**Collected data entries**
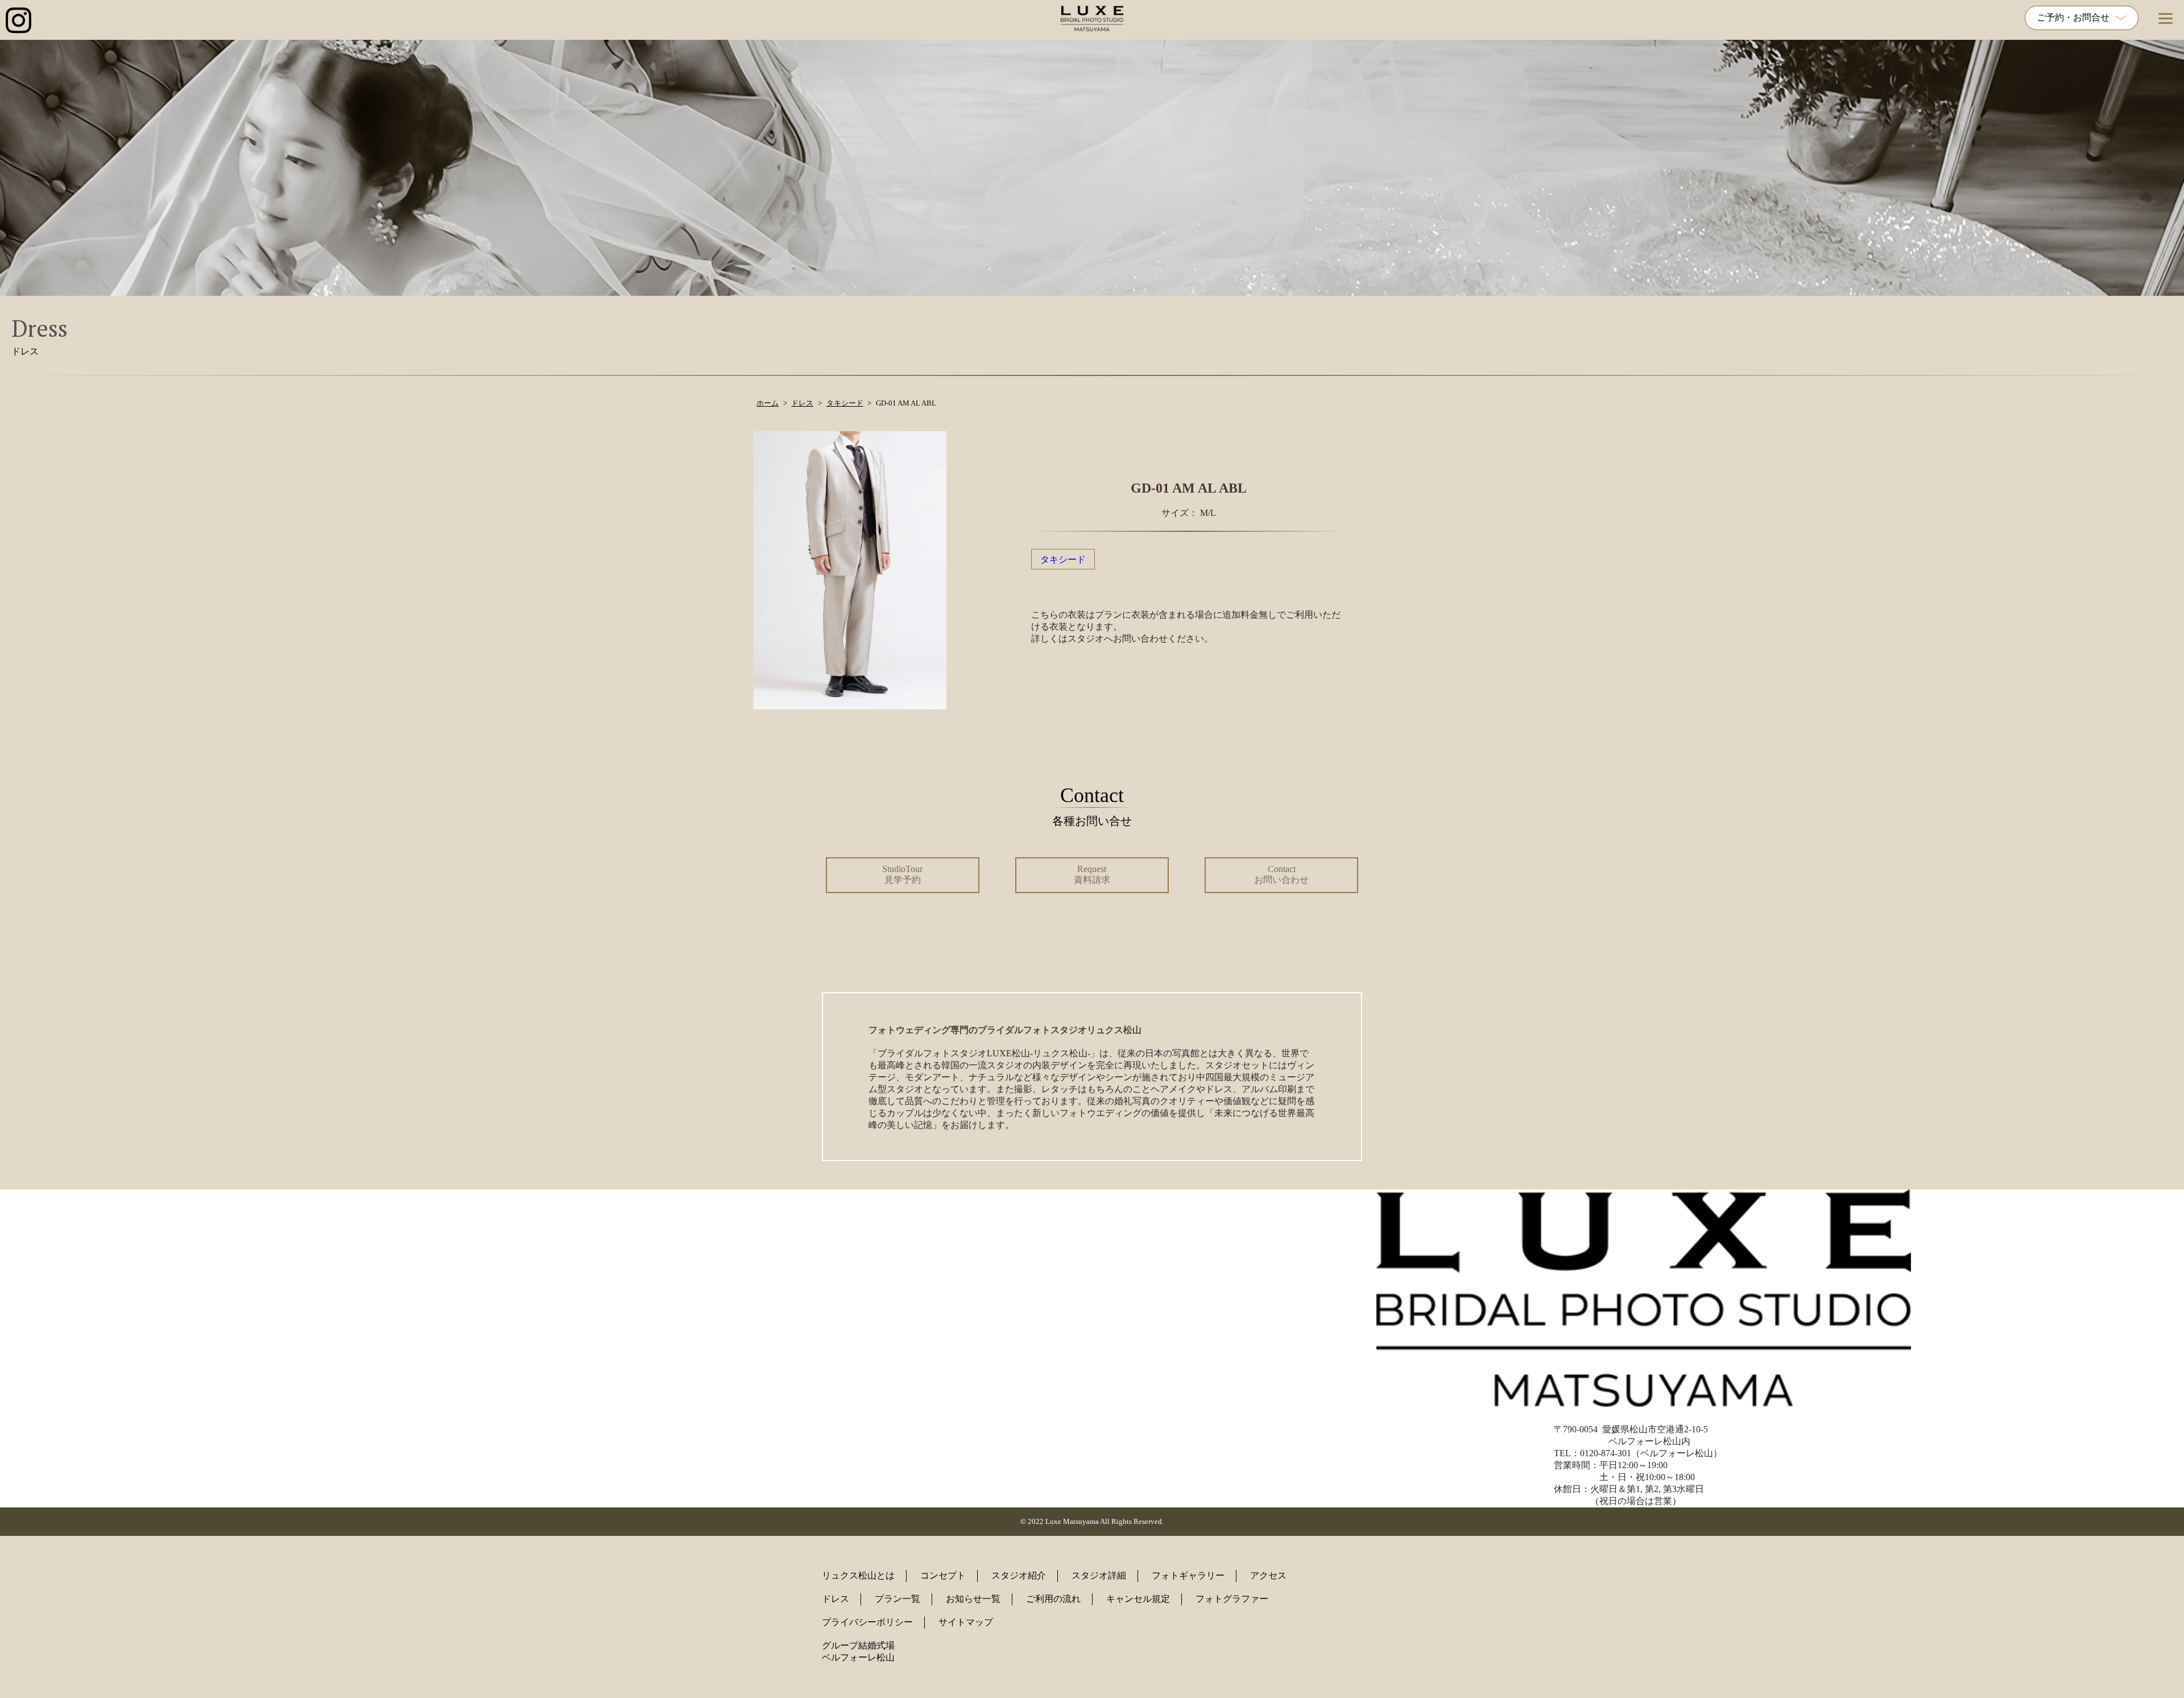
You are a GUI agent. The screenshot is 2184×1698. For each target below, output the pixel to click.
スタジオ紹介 (1018, 1575)
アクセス (1268, 1575)
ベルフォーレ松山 (858, 1657)
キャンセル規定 (1138, 1599)
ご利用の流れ (1053, 1599)
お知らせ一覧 (973, 1599)
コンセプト (943, 1575)
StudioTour (902, 874)
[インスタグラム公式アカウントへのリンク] (18, 21)
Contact (1281, 874)
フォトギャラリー (1188, 1575)
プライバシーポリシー (867, 1622)
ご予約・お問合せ (2073, 17)
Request (1092, 874)
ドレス (835, 1599)
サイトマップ (965, 1622)
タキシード (1063, 558)
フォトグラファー (1232, 1599)
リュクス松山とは (858, 1575)
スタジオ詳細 (1099, 1575)
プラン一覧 (897, 1599)
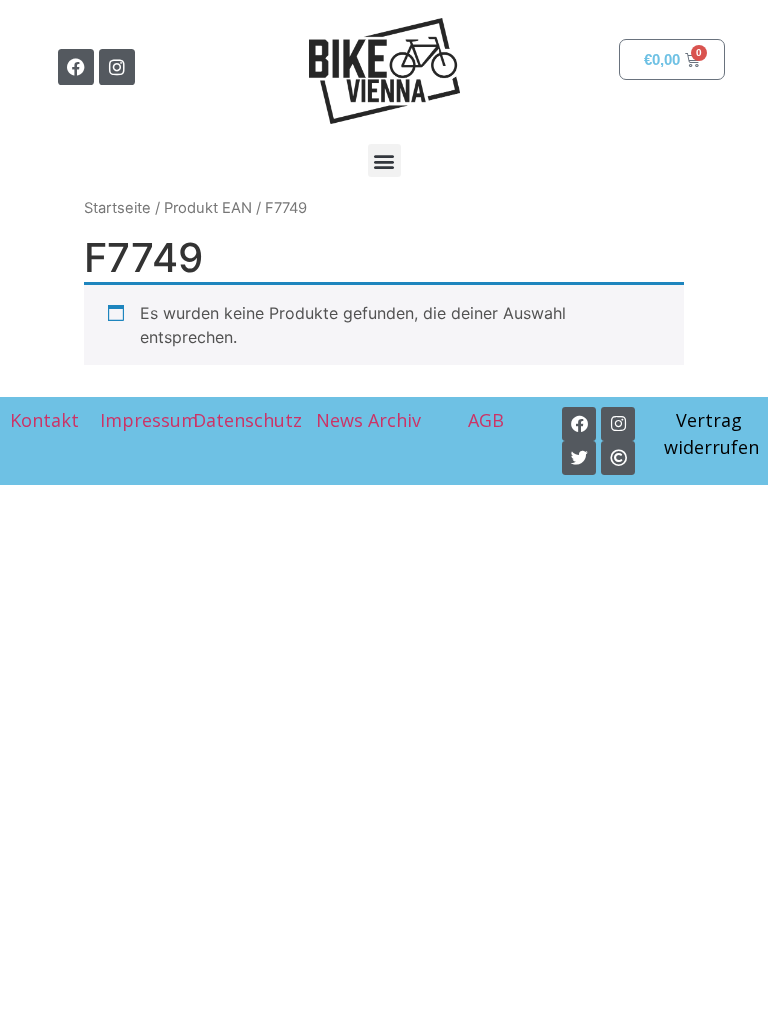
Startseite (117, 208)
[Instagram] (117, 67)
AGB (488, 420)
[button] (384, 160)
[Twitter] (579, 458)
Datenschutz (247, 420)
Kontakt (44, 420)
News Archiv (368, 420)
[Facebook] (76, 67)
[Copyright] (618, 458)
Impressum (149, 420)
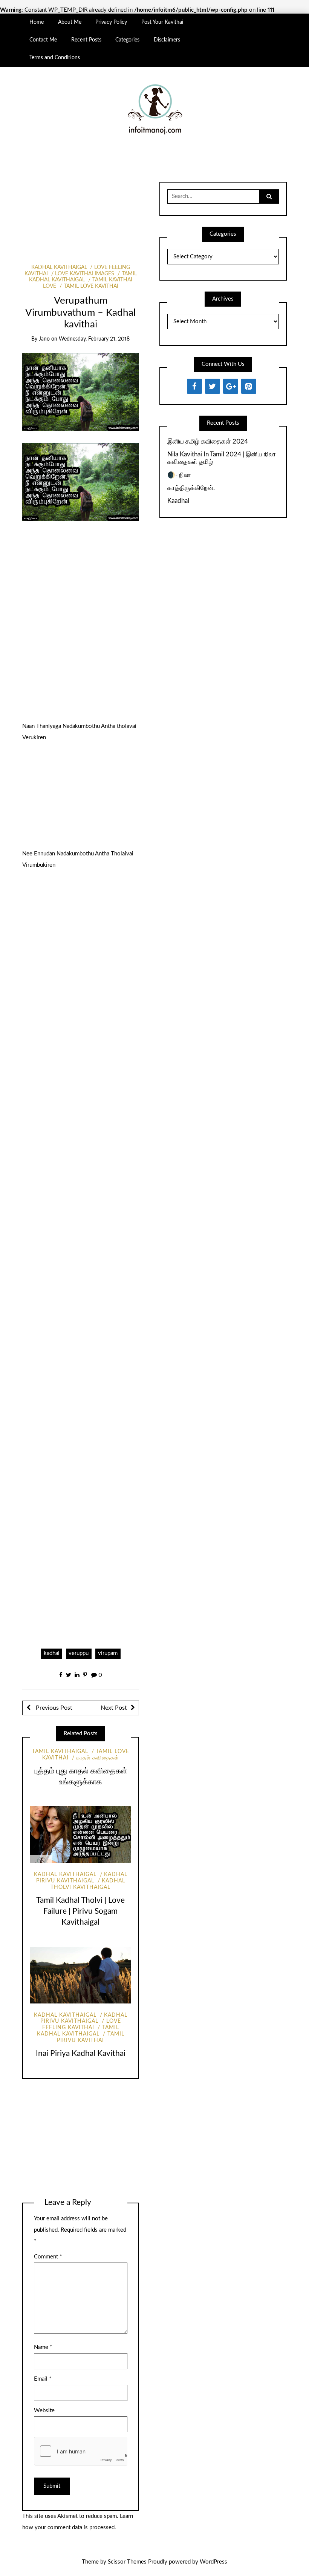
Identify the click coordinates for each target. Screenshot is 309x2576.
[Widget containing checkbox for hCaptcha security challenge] (81, 2451)
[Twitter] (212, 386)
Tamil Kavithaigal (60, 1751)
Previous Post (53, 1708)
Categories (127, 40)
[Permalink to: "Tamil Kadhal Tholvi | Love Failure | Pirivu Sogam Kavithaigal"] (80, 1834)
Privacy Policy (111, 22)
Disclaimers (167, 40)
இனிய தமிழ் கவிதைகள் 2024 (207, 441)
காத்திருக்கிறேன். (191, 488)
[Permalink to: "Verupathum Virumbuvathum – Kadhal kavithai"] (80, 391)
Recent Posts (86, 40)
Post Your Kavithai (162, 22)
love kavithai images (84, 273)
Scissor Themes (127, 2562)
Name (43, 2347)
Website (44, 2410)
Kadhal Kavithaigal (59, 267)
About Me (69, 22)
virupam (108, 1653)
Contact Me (43, 40)
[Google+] (230, 386)
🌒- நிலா (179, 475)
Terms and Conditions (54, 57)
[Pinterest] (248, 386)
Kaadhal (178, 500)
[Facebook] (194, 386)
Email (42, 2379)
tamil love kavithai (91, 286)
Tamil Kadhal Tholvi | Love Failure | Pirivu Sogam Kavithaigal (80, 1911)
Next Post (114, 1708)
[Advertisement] (80, 214)
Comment (48, 2257)
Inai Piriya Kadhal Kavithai (80, 2053)
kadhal (52, 1653)
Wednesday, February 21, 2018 (94, 339)
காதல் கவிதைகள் (97, 1758)
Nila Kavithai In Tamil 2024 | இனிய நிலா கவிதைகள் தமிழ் (221, 458)
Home (36, 22)
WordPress (213, 2562)
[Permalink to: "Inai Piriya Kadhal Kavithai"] (80, 1975)
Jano (44, 339)
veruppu (79, 1653)
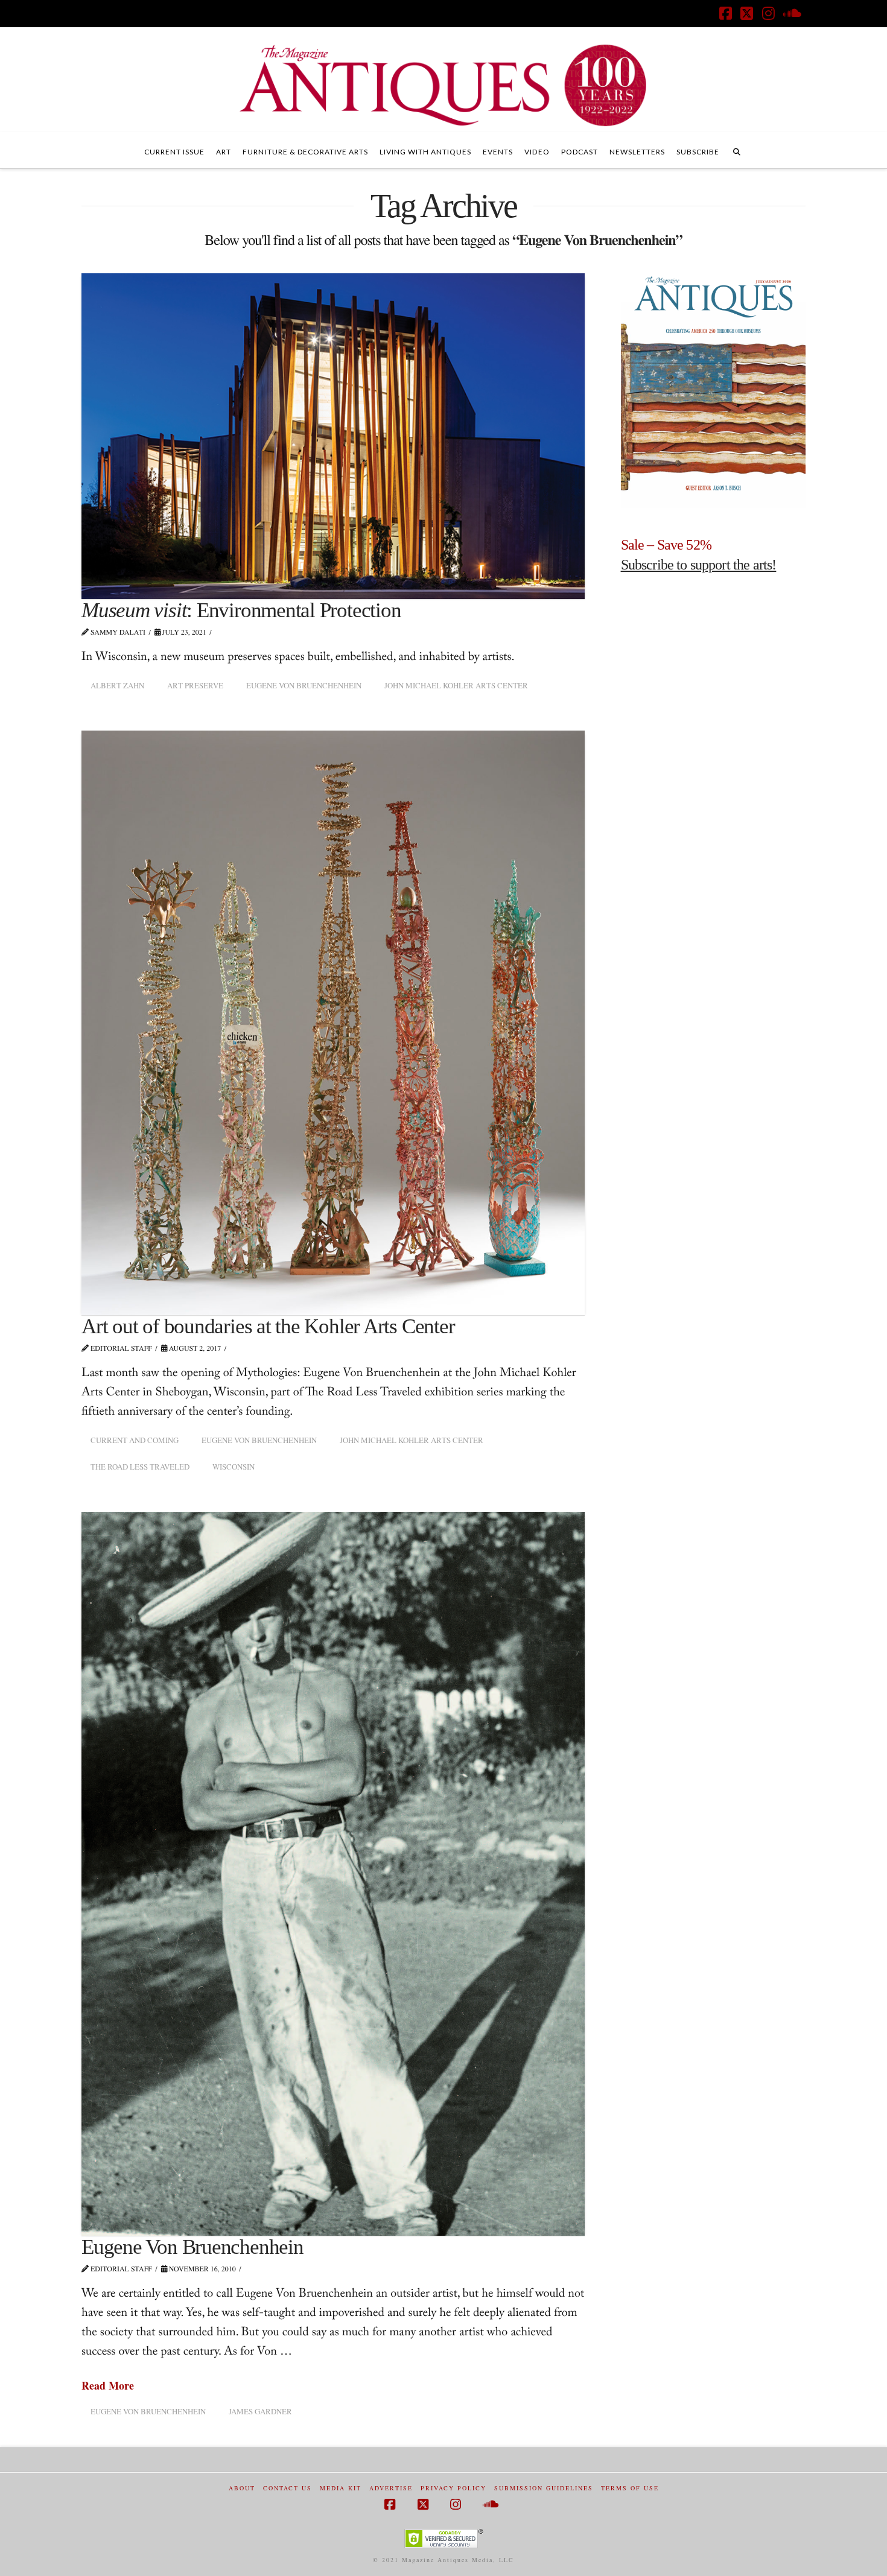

**Assigned task**
Pictures aside, restate all of the entries exactly.

**Answer box**
You are a GUI agent. The screenshot is 2184×1698. For each target below, output the pixel to click.
スタジオ紹介 (1018, 1575)
アクセス (1268, 1575)
ベルフォーレ松山 (858, 1657)
キャンセル規定 (1138, 1599)
ご利用の流れ (1053, 1599)
お知らせ一覧 (973, 1599)
コンセプト (943, 1575)
StudioTour (902, 874)
[インスタグラム公式アカウントへのリンク] (18, 21)
Contact (1281, 874)
フォトギャラリー (1188, 1575)
プライバシーポリシー (867, 1622)
ご予約・お問合せ (2073, 17)
Request (1092, 874)
ドレス (835, 1599)
サイトマップ (965, 1622)
タキシード (1063, 558)
フォトグラファー (1232, 1599)
リュクス松山とは (858, 1575)
スタジオ詳細 (1099, 1575)
プラン一覧 (897, 1599)
Startseite (117, 208)
[Instagram] (117, 67)
AGB (488, 420)
[button] (384, 160)
[Twitter] (579, 458)
Datenschutz (247, 420)
Kontakt (44, 420)
News Archiv (368, 420)
[Facebook] (76, 67)
[Copyright] (618, 458)
Impressum (149, 420)
Identify the click coordinates for each target. Screenshot is 309x2576.
[Widget containing checkbox for hCaptcha security challenge] (81, 2451)
[Twitter] (212, 386)
Tamil Kavithaigal (60, 1751)
Previous Post (53, 1708)
Categories (127, 40)
[Permalink to: "Tamil Kadhal Tholvi | Love Failure | Pirivu Sogam Kavithaigal"] (80, 1834)
Privacy Policy (111, 22)
Disclaimers (167, 40)
இனிய தமிழ் கவிதைகள் 2024 (207, 441)
காத்திருக்கிறேன். (191, 488)
[Permalink to: "Verupathum Virumbuvathum – Kadhal kavithai"] (80, 391)
Recent Posts (86, 40)
Post Your Kavithai (162, 22)
love kavithai images (84, 273)
Scissor Themes (127, 2562)
Name (43, 2347)
Website (44, 2410)
Kadhal Kavithaigal (59, 267)
About Me (69, 22)
virupam (108, 1653)
Contact Me (43, 40)
[Google+] (230, 386)
🌒- நிலா (179, 475)
Terms and Conditions (54, 57)
[Pinterest] (248, 386)
Kaadhal (178, 500)
[Facebook] (194, 386)
Email (42, 2379)
tamil love kavithai (91, 286)
Tamil Kadhal Tholvi | Love Failure | Pirivu Sogam Kavithaigal (80, 1911)
Next Post (114, 1708)
[Advertisement] (80, 214)
Comment (48, 2257)
Inai Piriya Kadhal Kavithai (80, 2053)
kadhal (52, 1653)
Wednesday, February 21, 2018 (94, 339)
காதல் கவிதைகள் (97, 1758)
Nila Kavithai In Tamil 2024 | இனிய நிலா கவிதைகள் தமிழ் (221, 458)
Home (36, 22)
WordPress (213, 2562)
[Permalink to: "Inai Piriya Kadhal Kavithai"] (80, 1975)
Jano (44, 339)
veruppu (79, 1653)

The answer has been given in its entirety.